Анна вздрагивала каждый раз, когда пальцы Филиппа касались ее сосков.
— Не знаю. Думаю, у меня нет достаточного опыта. Ты сам меня научишь.
Филипп нежно поцеловал Анну в губы.
— Мне нечему тебя учить. Я люблю тебя такой, какая ты есть.
— Тогда на что же ты жалуешься?
— Я и не жалуюсь. Просто сказал, что ты трахаешься, как богатая, избалованная девчонка.
— Ты хочешь сказать, что активен только ты. Но я не знаю, как вести себя с тобой. Когда мы с тобой близки, я не знаю, где я — в аду или раю. А ты разве сам не догадался об этом?
Филипп помолчал. Затем взял край ее свитера и начал стягивать его. Анна подняла руки, чтобы помочь Филиппу. Она тряхнула волосами, и ее груди поднялись как два маленьких вулкана в отблесках огня. Филипп поцеловал каждый сосок.
— Мне нравится, как пахнет твоя кожа — словно солнце и персик.
Желание буквально переполняло Анну.
— О, Филипп, прости, если я не очень хороша с тобой в постели.
— Совсем нет. Ты сводишь меня с ума. Ты похожа на греческую амфору.

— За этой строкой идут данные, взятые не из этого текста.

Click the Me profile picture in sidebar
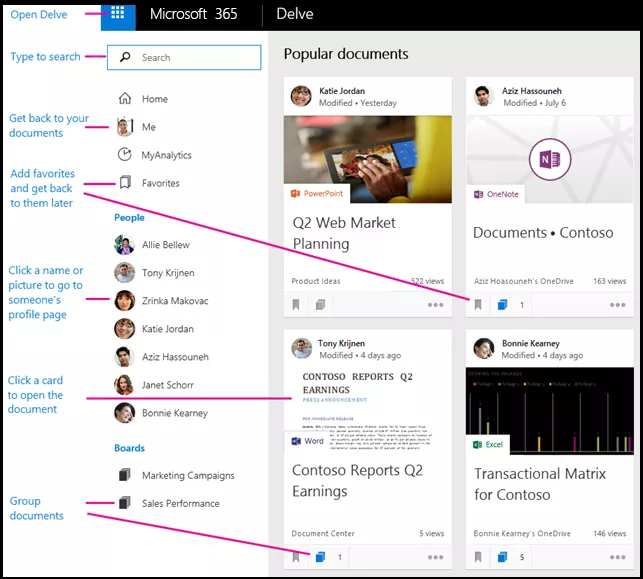This screenshot has width=643, height=579. point(125,127)
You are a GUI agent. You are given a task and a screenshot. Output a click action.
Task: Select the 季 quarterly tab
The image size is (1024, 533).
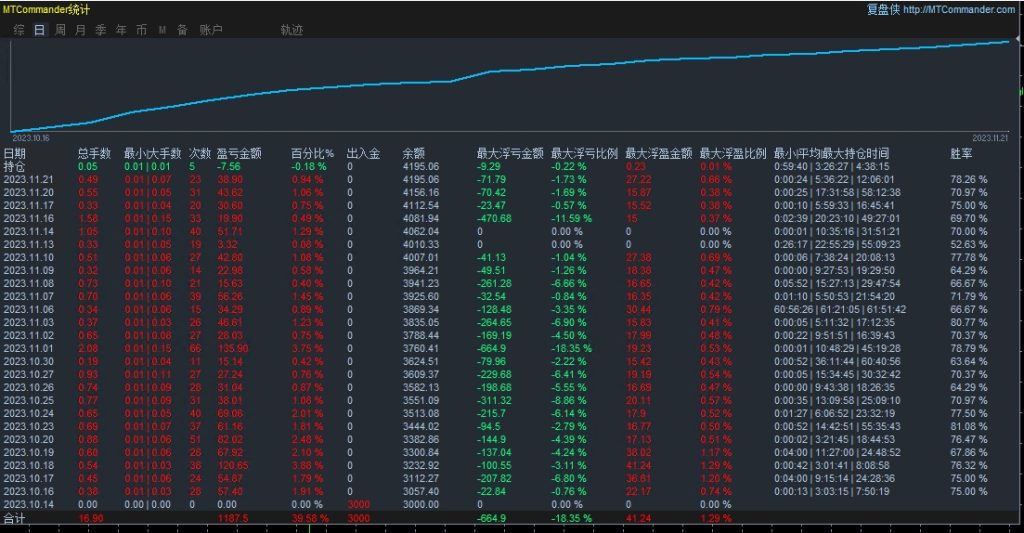pos(100,30)
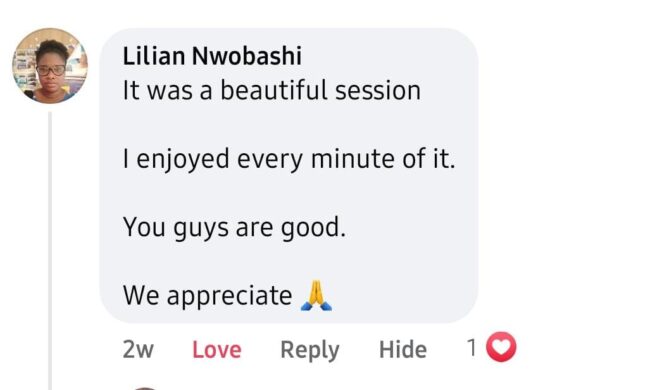Screen dimensions: 650x390
Task: Select the line 'It was a beautiful session'
Action: pyautogui.click(x=272, y=90)
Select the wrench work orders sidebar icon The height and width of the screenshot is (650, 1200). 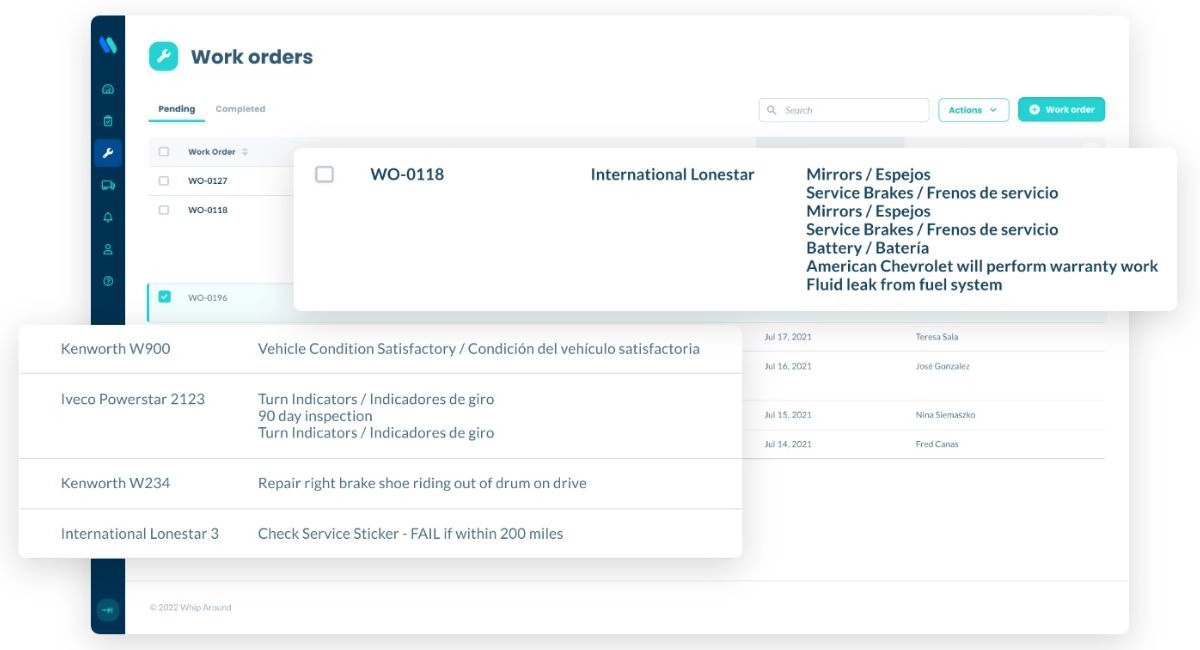[x=108, y=153]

Филипп неожиданно замолчал, нащупав рукой черные чулки на резинках и тонкую полоску, едва закрывающую треугольник вьющихся волос.
— Я оделась так для тебя, — прошептала Анна.
— Для меня?
— Это тебе мой рождественский подарок. — Анна вдруг застеснялась. — Тебе не нравится? Ведь мужчинам нравятся чулки на резинках.
— Ммм…
Филипп наклонился и поцеловал шрам на бедре, который остался от удара гаечным ключом. Выглядел он еще ужасно, но доктора сказали, что со временем он исчезнет и станет незаметным. Как сотрется в памяти и сам вечер в Джипсэме.